**Your instructions:**
Tell me how many lines in the data include "autobiography", and keep the reply to that number.

▽

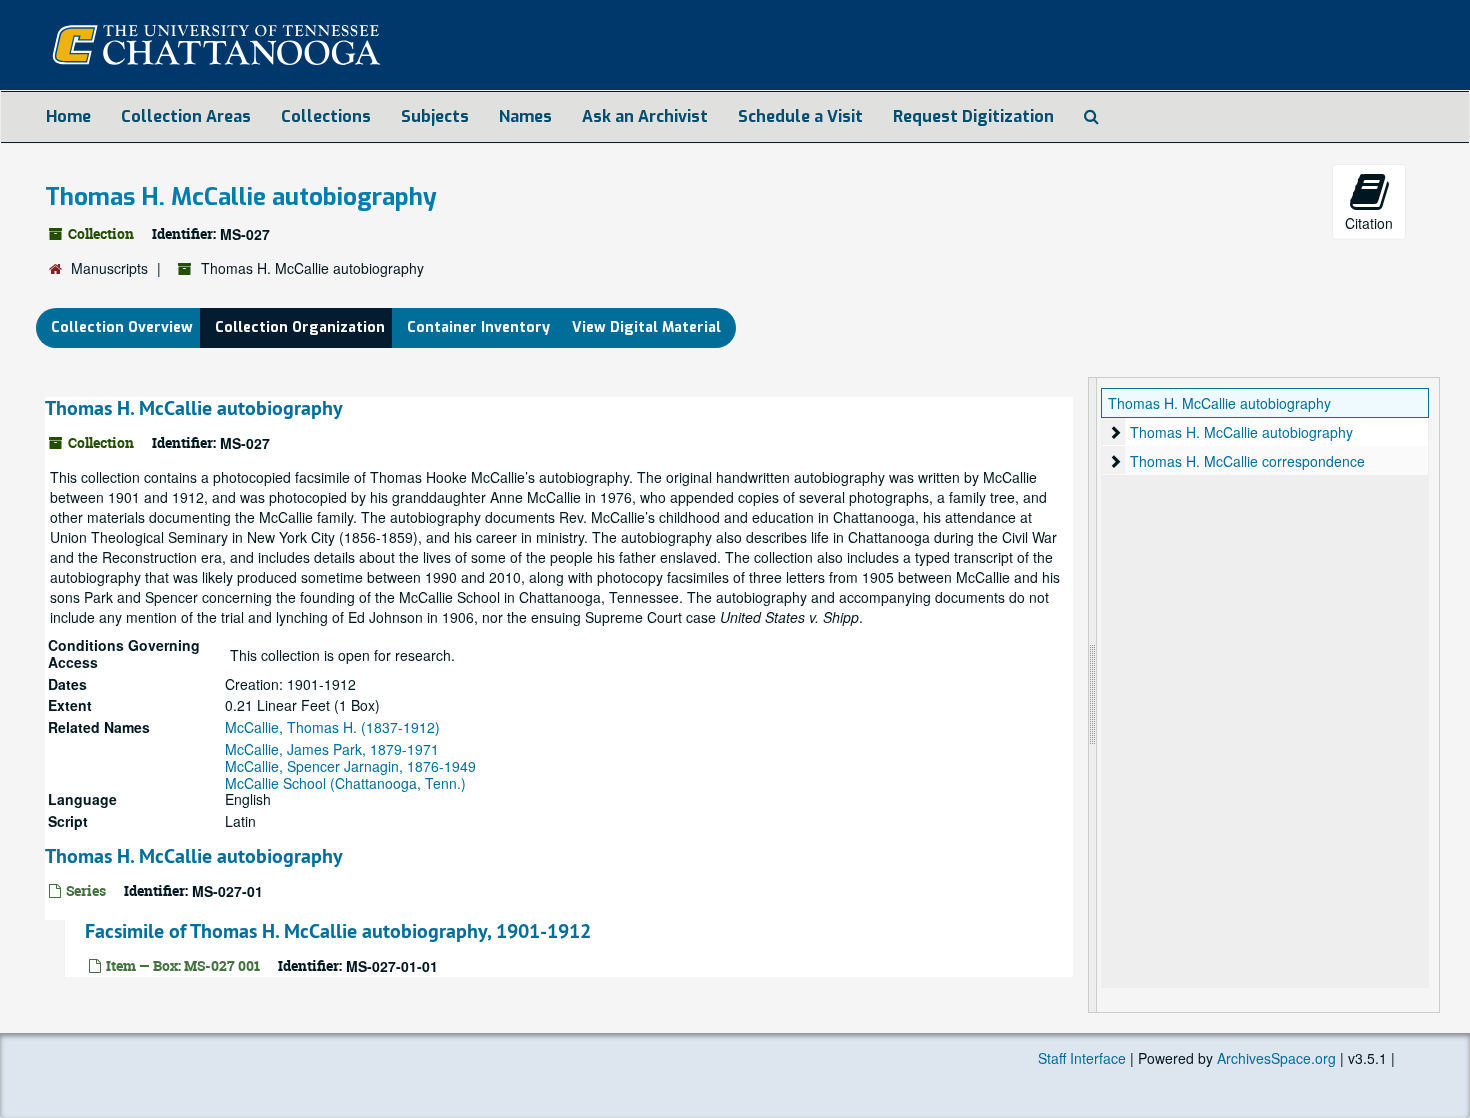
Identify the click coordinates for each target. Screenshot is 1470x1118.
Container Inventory (478, 327)
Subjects (435, 116)
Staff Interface (1082, 1058)
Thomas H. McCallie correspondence (1247, 461)
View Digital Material (646, 327)
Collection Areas (186, 116)
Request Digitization (973, 116)
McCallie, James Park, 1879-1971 (332, 749)
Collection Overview (122, 327)
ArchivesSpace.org (1276, 1058)
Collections (326, 116)
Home (68, 116)
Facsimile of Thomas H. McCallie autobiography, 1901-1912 (338, 931)
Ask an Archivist (645, 116)
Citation (1369, 223)
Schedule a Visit (800, 116)
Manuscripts (109, 268)
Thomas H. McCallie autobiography (194, 408)
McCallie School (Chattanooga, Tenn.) (345, 783)
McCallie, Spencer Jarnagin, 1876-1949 (350, 766)
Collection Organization (300, 327)
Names (525, 116)
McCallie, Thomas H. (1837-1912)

△

**Output of the task:**
2